Text passage:
# # # # #

If the core has enough mass, the collapse generates a vast amount of energy as the fusion rate goes through the roof. The energy released is enough to tear the core apart, and that energy then rips through outer layers of the star. KABOOM. This is called a pair instability supernova. If the core still has lots of mass but not quite that much, you get a series of energetic pulses which then die off, until finally the core can’t contain them anymore and it explodes anyway. This is called a pulsational pair instability supernova.
The core masses you need for this are ridiculous… but the observations of SN2016iet indicate that when the core of the star exploded it had 55–120 times the Sun’s mass. Ye-freaking-GADS. That puts it somewhere in the range of these two kinds of explosion mechanisms, and this is the first time a supernova has been seen unambiguously to have exploded this way.
Still, that’s less mass than the star started with in total. It turns out the huge luminosity of the star even before it exploded means it shed vast amounts of mass in a super-solar wind for a long time before the end. And this is where it gets really weird.

# # # # #

Records from a dataset
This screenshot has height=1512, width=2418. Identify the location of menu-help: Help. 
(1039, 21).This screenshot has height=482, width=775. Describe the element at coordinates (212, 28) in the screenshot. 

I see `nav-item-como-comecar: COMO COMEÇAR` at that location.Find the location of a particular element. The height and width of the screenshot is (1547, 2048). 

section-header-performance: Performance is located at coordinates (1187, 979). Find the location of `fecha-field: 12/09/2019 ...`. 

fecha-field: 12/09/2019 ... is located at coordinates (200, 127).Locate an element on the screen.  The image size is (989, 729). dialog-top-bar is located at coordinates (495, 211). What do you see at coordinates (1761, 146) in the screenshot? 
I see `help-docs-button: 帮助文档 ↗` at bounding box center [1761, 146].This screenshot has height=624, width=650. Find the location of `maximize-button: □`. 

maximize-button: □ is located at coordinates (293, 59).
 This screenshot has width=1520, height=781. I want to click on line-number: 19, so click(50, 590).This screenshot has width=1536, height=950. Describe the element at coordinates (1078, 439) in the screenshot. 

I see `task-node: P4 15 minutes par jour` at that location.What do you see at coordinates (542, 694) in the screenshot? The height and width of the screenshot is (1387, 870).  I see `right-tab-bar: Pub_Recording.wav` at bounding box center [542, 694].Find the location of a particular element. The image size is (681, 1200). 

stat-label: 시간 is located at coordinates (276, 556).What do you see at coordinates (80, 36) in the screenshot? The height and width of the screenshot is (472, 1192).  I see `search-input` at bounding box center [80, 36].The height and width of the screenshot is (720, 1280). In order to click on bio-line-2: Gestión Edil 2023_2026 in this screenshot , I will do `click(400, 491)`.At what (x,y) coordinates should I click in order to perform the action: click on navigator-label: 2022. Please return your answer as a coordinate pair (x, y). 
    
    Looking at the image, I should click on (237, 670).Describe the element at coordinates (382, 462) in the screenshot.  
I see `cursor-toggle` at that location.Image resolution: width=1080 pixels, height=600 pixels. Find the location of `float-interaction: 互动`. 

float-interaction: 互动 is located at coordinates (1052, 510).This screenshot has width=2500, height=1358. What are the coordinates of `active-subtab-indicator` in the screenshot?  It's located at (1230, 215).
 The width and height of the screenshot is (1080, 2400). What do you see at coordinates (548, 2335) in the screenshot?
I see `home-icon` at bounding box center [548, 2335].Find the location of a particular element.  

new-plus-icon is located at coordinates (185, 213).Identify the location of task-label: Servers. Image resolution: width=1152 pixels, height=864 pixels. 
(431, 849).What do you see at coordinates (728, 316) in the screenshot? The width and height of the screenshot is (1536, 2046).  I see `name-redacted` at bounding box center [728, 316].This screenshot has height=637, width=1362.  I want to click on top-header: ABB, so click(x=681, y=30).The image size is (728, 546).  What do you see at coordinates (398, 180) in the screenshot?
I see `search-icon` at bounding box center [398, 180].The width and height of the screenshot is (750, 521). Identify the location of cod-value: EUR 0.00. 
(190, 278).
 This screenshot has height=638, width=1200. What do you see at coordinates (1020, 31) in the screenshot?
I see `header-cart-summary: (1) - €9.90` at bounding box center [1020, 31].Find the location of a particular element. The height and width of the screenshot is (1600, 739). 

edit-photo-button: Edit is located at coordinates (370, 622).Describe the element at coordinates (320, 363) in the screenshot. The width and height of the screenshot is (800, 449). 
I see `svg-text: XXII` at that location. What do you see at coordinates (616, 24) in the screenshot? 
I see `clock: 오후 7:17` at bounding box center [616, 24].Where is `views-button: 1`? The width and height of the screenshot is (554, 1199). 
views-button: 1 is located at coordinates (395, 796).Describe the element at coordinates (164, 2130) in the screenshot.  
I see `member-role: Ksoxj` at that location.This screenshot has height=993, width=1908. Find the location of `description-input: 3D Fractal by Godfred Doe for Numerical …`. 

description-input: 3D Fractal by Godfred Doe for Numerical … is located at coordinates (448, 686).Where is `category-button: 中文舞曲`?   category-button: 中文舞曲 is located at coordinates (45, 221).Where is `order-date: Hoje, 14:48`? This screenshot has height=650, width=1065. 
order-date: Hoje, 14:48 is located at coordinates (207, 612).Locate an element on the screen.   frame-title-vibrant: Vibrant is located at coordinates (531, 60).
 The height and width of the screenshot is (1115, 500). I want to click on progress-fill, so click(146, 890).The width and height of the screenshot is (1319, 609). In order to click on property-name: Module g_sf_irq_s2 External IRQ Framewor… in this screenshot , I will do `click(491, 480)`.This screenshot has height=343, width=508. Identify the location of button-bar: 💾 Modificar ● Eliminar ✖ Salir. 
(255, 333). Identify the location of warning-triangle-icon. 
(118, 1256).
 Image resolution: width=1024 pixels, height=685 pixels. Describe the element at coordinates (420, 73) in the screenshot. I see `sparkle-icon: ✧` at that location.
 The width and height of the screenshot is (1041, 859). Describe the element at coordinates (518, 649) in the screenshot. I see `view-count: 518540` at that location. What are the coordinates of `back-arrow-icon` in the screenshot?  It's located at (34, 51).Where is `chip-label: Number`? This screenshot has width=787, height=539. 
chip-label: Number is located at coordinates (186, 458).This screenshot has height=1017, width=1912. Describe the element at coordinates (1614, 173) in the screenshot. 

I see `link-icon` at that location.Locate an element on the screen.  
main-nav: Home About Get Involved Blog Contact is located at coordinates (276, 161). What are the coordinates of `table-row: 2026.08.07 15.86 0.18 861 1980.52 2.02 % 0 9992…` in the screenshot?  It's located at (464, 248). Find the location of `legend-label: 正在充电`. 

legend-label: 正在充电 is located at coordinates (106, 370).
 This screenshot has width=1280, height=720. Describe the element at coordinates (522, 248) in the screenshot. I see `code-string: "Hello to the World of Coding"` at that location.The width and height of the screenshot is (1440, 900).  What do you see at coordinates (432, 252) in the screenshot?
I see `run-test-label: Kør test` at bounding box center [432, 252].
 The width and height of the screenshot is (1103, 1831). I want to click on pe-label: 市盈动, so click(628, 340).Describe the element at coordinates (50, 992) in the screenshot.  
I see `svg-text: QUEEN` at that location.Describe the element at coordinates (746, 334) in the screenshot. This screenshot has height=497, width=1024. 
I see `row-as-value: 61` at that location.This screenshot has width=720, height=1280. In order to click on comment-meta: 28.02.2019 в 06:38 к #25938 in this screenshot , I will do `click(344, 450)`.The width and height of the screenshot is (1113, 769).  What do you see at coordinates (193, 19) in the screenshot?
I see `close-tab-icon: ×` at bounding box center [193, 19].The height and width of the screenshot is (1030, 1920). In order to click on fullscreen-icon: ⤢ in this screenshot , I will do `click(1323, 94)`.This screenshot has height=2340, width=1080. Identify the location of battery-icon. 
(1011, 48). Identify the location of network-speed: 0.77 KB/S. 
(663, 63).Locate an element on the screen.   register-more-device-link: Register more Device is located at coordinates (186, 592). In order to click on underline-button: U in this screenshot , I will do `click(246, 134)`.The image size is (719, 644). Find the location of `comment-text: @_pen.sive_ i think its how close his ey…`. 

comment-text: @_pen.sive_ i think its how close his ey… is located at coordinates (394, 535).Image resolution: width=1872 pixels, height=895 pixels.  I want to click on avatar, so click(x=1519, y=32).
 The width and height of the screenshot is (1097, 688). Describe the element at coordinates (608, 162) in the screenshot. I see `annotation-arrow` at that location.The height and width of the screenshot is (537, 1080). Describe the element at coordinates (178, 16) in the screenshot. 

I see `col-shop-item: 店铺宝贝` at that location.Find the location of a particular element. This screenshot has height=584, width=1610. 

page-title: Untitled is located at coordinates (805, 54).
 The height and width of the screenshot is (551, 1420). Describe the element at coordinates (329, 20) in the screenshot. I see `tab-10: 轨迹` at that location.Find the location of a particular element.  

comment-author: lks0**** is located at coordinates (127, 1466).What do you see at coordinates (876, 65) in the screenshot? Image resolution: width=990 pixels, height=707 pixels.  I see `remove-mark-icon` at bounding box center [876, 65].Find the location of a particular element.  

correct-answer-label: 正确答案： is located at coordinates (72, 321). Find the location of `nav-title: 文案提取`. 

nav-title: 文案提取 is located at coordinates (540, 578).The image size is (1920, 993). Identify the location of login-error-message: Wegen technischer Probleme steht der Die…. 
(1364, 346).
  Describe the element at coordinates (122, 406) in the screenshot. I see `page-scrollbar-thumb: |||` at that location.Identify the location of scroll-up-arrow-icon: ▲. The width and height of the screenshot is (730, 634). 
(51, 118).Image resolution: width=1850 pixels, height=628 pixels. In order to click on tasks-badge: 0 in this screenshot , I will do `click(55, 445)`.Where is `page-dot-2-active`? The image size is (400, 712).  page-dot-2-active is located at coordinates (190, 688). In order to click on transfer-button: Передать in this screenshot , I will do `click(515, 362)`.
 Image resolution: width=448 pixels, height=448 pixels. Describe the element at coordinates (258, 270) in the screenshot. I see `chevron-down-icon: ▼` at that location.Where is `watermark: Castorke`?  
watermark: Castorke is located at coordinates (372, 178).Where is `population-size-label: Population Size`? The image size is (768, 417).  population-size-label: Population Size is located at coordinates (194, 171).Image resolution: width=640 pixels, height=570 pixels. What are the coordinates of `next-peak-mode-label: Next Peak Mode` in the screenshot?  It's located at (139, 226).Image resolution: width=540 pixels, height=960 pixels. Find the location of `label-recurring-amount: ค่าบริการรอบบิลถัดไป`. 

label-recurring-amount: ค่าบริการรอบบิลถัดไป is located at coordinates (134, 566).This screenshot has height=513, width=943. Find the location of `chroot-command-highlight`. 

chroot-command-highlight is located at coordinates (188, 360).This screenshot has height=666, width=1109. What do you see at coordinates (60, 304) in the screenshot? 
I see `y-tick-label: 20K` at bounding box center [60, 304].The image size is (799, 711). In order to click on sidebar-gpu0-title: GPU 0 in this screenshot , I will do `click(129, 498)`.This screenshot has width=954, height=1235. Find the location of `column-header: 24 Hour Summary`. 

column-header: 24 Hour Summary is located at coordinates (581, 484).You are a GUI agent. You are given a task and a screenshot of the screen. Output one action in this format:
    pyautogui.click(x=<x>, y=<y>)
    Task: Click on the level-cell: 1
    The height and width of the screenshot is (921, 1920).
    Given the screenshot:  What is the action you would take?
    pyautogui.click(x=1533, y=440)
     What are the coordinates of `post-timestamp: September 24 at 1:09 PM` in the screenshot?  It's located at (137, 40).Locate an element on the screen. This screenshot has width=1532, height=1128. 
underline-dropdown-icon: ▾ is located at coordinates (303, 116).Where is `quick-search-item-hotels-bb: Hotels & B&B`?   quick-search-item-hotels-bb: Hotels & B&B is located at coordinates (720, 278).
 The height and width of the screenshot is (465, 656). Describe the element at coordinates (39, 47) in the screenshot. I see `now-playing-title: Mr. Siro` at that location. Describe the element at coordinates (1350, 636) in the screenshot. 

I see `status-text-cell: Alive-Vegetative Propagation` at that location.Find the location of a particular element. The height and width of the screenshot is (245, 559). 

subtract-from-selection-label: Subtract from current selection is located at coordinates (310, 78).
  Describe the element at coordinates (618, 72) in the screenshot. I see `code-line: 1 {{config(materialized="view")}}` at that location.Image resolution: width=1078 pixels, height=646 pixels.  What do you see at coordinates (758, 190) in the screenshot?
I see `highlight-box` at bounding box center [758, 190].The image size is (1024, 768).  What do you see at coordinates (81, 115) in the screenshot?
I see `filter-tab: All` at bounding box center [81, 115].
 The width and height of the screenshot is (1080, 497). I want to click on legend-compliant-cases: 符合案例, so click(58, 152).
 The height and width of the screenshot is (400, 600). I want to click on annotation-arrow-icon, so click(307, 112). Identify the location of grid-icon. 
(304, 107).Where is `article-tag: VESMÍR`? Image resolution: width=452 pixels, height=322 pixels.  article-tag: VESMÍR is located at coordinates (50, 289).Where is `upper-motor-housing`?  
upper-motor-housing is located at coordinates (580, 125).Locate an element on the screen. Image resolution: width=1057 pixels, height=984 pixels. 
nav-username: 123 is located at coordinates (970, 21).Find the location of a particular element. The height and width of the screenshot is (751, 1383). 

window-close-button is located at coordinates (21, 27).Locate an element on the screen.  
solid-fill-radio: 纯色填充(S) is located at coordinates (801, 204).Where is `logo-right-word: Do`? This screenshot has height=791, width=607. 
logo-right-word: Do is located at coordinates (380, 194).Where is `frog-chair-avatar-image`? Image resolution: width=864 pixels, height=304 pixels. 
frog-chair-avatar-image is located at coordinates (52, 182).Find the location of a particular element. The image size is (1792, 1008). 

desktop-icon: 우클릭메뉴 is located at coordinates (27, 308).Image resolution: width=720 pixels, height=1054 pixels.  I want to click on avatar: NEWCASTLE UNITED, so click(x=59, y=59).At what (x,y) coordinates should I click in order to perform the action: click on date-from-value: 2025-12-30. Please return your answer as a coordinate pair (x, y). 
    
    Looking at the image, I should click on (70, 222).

# # # # #

Tasks for this exercise:
**A.** List every sentence in the supernova text that contains the word "mass" on its own, not as part of a longer word.
**B.** Repeat the part of the supernova text that begins with the words "The core masses" and ends with the words "exploded this way.".

Task-by-task outputs:
**A.**
1. If the core has enough mass, the collapse generates a vast amount of energy as the fusion rate goes through the roof.
2. If the core still has lots of mass but not quite that much, you get a series of energetic pulses which then die off, until finally the core can’t contain them anymore and it explodes anyway.
3. The core masses you need for this are ridiculous… but the observations of SN2016iet indicate that when the core of the star exploded it had 55–120 times the Sun’s mass.
4. Still, that’s less mass than the star started with in total.
5. It turns out the huge luminosity of the star even before it exploded means it shed vast amounts of mass in a super-solar wind for a long time before the end.

**B.**
The core masses you need for this are ridiculous… but the observations of SN2016iet indicate that when the core of the star exploded it had 55–120 times the Sun’s mass. Ye-freaking-GADS. That puts it somewhere in the range of these two kinds of explosion mechanisms, and this is the first time a supernova has been seen unambiguously to have exploded this way.